Online Reputation and compliance with the Data Privacy Law for web pages and online business
Do you want to build a good online reputation among your clients and customers based on legal compliance standards? Yes?
These are the steps to follow:
✓ There is a digital community of consumers that is creating a digital behavior regarding the purchase of products and services. A client´s complaint can cause that other clients stop buying the products or services from your web page affecting your reputation and therefore, the possibility to make profits.
Acting in compliance with the law in Internet can avoid behaviors from clients and consumers that can be very damaging to your business and can help to generate more sales.
✓ To be in compliance with laws in the Internet, you shall comply with the Data Protection Law and the Law of Services of the Information Society and Electronic Commerce. It is advisable to enable the means in your web page to facilitate the resolution of any claims, incidents and/or complaints, or to adhere to a dispute or claims resolution procedure to create a good reputation.
See below a list of simple steps to comply with the Spanish Data Protection Law and to have a privacy policy so that your business will operate legally in the Internet:
✎ Legitimize the personal data informing data holders about the processing of their data, the purpose of the processing and obtaining their consent thereof.
✎ Facilitate the exercise of the ARCO rights (access, rectification, correction and opposition), by the data holders, establishing a methodology that it is easy to exercise.

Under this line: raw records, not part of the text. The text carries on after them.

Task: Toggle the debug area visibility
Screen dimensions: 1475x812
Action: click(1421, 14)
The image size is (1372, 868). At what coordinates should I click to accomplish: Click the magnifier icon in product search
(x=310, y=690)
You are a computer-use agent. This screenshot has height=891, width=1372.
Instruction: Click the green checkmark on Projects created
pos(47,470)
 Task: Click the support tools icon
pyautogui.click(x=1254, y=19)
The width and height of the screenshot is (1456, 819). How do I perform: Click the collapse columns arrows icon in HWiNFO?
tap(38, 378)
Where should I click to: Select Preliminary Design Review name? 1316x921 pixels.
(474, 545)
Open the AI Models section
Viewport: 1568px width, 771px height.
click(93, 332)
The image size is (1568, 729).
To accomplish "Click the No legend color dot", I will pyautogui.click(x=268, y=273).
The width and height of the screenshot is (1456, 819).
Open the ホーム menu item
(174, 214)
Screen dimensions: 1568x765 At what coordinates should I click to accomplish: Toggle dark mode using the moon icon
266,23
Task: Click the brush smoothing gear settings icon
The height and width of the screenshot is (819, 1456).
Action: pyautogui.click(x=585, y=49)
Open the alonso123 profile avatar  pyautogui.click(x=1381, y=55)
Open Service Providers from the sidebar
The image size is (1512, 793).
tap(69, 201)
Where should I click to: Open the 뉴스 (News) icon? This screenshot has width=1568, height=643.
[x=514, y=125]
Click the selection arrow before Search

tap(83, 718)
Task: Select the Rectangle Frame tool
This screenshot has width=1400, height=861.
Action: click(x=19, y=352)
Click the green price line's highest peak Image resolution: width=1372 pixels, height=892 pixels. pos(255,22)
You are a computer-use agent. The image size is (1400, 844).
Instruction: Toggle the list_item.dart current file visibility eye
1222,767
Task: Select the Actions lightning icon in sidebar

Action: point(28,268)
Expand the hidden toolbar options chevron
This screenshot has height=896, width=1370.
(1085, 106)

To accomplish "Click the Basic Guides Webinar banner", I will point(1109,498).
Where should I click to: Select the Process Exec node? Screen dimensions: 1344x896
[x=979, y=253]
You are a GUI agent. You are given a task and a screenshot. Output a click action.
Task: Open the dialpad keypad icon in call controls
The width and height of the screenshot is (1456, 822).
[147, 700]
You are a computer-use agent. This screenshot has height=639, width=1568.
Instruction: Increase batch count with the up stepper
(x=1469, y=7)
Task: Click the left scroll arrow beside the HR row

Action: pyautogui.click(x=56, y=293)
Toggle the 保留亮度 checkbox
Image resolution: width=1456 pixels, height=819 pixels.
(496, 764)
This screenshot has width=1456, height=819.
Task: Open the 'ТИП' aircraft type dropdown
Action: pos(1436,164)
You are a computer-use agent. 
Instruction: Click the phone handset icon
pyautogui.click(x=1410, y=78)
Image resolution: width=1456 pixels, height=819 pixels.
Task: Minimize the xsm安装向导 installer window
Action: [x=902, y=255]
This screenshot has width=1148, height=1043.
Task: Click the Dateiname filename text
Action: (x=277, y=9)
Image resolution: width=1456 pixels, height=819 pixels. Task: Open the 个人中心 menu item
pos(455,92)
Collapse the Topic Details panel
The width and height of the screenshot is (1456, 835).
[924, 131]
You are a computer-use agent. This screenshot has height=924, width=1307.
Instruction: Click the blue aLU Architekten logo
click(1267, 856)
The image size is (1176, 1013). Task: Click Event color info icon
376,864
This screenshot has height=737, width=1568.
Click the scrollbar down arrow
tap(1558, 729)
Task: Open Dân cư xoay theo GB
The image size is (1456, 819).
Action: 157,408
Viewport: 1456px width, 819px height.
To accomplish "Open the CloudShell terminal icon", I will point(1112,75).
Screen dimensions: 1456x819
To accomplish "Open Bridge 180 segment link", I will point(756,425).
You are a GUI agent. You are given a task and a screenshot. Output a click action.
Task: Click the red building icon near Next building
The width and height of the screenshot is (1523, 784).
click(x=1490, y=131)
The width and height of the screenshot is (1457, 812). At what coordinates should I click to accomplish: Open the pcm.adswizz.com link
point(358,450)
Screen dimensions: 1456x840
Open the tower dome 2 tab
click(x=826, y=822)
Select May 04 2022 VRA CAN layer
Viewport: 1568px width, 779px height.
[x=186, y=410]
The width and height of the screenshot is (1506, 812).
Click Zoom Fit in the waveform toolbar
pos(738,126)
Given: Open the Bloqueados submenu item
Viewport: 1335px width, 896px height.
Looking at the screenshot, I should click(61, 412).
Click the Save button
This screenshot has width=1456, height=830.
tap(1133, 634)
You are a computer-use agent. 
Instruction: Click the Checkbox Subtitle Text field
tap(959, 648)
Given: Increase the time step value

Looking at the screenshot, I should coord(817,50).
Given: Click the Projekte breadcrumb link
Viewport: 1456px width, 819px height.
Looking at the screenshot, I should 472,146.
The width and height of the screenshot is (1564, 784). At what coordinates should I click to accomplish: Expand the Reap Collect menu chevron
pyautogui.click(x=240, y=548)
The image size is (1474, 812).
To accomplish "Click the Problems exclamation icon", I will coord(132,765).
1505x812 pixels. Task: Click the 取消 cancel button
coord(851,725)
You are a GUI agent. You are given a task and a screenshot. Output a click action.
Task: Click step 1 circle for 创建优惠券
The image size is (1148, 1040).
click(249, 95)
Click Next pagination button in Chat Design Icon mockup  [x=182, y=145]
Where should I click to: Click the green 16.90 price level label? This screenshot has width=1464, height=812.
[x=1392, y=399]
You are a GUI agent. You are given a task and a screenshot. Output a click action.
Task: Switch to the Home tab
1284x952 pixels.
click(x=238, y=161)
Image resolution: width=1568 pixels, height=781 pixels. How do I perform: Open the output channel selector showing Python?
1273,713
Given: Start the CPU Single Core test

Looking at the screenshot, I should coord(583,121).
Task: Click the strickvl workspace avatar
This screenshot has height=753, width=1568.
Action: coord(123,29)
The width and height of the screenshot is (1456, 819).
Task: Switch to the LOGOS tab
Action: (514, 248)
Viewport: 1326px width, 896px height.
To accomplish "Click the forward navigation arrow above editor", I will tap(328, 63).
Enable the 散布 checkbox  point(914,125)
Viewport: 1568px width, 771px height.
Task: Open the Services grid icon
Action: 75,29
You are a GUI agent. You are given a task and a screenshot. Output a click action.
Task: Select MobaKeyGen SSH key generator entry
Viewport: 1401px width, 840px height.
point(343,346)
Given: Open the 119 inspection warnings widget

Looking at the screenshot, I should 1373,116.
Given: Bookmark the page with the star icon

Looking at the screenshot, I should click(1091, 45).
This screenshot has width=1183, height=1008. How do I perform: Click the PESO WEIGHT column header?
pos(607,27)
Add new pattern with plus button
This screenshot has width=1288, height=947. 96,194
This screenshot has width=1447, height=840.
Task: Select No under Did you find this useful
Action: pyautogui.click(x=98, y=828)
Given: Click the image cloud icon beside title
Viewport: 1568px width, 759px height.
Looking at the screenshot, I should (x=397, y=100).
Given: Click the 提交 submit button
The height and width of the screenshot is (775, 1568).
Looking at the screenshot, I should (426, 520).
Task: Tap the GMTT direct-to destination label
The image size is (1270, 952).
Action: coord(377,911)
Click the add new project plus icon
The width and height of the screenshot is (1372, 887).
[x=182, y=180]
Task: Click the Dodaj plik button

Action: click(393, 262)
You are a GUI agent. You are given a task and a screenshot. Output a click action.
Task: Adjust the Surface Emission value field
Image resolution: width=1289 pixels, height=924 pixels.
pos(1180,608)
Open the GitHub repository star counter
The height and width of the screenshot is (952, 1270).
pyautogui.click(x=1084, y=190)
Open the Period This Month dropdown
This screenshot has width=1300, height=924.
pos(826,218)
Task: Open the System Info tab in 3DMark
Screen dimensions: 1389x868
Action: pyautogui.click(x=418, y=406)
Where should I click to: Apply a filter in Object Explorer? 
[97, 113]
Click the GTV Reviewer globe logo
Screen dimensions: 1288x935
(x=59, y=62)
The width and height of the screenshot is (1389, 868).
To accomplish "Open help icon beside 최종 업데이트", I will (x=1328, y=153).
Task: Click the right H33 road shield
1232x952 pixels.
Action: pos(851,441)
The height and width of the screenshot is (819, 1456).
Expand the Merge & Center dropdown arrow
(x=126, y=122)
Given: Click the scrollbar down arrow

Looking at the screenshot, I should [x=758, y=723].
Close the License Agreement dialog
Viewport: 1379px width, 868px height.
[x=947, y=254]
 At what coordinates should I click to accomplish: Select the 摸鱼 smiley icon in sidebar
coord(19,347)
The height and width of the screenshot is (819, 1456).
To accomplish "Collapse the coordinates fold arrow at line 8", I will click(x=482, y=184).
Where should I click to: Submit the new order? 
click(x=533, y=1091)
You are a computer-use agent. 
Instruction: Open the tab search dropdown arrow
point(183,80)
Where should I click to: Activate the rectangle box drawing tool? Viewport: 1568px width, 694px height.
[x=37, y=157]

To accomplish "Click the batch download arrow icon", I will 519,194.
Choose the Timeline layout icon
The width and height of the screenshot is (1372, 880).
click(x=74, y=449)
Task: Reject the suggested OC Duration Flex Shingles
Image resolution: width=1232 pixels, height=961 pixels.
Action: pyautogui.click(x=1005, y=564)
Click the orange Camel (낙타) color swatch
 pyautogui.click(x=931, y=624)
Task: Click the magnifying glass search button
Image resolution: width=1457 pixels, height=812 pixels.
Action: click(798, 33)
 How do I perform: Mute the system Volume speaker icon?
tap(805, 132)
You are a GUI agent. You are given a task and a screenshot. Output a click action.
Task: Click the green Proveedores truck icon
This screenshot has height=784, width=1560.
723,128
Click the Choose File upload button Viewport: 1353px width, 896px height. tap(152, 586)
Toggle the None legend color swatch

✎ Implement the technical and organizational security measures that are adequate pursuant to the type of personal data that is used, that guarantee the security of the data, and avoid its alteration, loss and non-authorized processing or access. Start implementing protection and privacy measures by design, that is, design your applications securing the privacy of the personal data that is processed, since this will be a requirement when the new European Union data privacy regulation applies.
✎ Prepare and keep the Security Document reflecting among others, the security measures to protect the data, system structure, users, incident handing, responsible person for the processing, etc,… and keep it update in case of changes.
✎ Establish a performance protocol in the event that a security breach occurs, for instance, in case of an illegitimate access to your systems that causes the loss and dissemination of confidential data, such protocol will allow you to act timely and within the legality to overcome such situations.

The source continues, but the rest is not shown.